Sometimes the intuitive wife will sense that her husband really doesn't need her to be around and so she will slip off quietly and leave him to go about his business. The husband, who of course believes that his wife couldn't make it around the golf course if he didn't make eye contact with her at least once every couple of holes, notices her absence after a while and even though he didn't want her there in the first place, he's now really pissed off that she left.

The bottom line is, it's just not easy for anyone, and this is what it's like sometimes when golf couples travel together. When they're apart, it can be just as difficult. Scheduling and time changes make it hard to call at the right time, and frequently one party appears to not want to talk to the other, which will invariably put the caller's nose out of joint. All your wife needs is a baby on one arm, two boiling pots, third-grade math and a dumbfounded 8-year-old, with the Cartoon Channel blaring in the background, and when the phone rings it's zero-to-bitch before you can say hello.

You, on the other hand, are in Memphis, where it's two hours later. Because of this, your digestive system is just enough out of whack to have caused you to visit the dreaded Porta Potti at 9:40 that morning after you had played only two holes.

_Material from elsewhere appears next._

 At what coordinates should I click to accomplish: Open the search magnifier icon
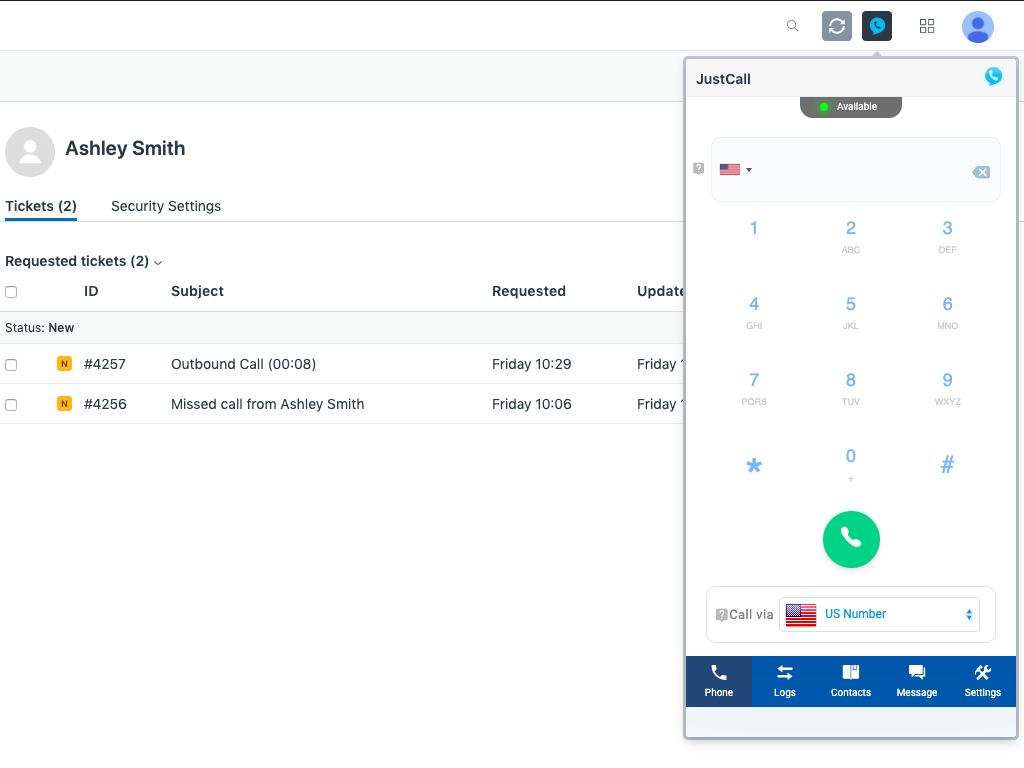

You've walked like John Wayne all day, shot 78, and are now in bad, bad need of a cold beer and a decent meal with your friends, who are waiting for you in the lobby, when the phone rings. It's your wife and you immediately realize that this is going to be a listening, not a talking experience, so you tell her that the boys are waiting downstairs, and you'll call her back after dinner. She's just eaten macaroni and cheese with the kids, and you're going to the Palm. This does not make her feel any better, but of course she'll do her best not to make you feel guilty. Not very.

By the time you get back it's too late to call, so you wait until morning, by which time she's convinced you've spent half the night at a strip club, and on the way to the golf course you realize that the two pounds of cow and the acre of French fries you consumed last night have done nothing but guarantee you another near-childbirth experience before you make the turn. Also, you'll need 26 on the back nine to make the cut.

Welcome dear readers, to a slice of married life on the PGA Tour. Golf marriages are under more pressure than most and all too often are subject to the sad schism or remorseful rift. My own divorce was a public and humiliating affair that effectively ended my playing career and at one stage cost me my two kids, 50 pounds of my body weight and virtually everything I owned.

I met my new wife Anita when I was at rock bottom, and it is a testament to the kind of woman she is that I now have my boys back plus two more and finally my dream come true, a 16-month-old baby girl, who, like her mother, is impossibly beautiful and must be obeyed at all times. Also, I now have a new career and I've managed to put 60 of those 50 pounds back on, and dammit, I've enjoyed every ounce.

Mind you, I've just been left in charge of our baby girl and three of our boys for the last five days and I'll tell you what. If my wife doesn't come back by tomorrow night, I think I'm either going to die of exhaustion or check myself into a mental institution.

If I'm going to give you an example -- and I believe I am -- I might as well go straight to the top. Barbara Nicklaus has always looked great, managed to raise great kids, keeps beautiful homes, and has had the love and courage to go the distance with a man who reached the dizziest heights in sport -- and she still had time to help keep his feet on the ground.

I think (after the last five days) this is the equivalent of winning about 500 major championships. Just ask Jack who had the easier job.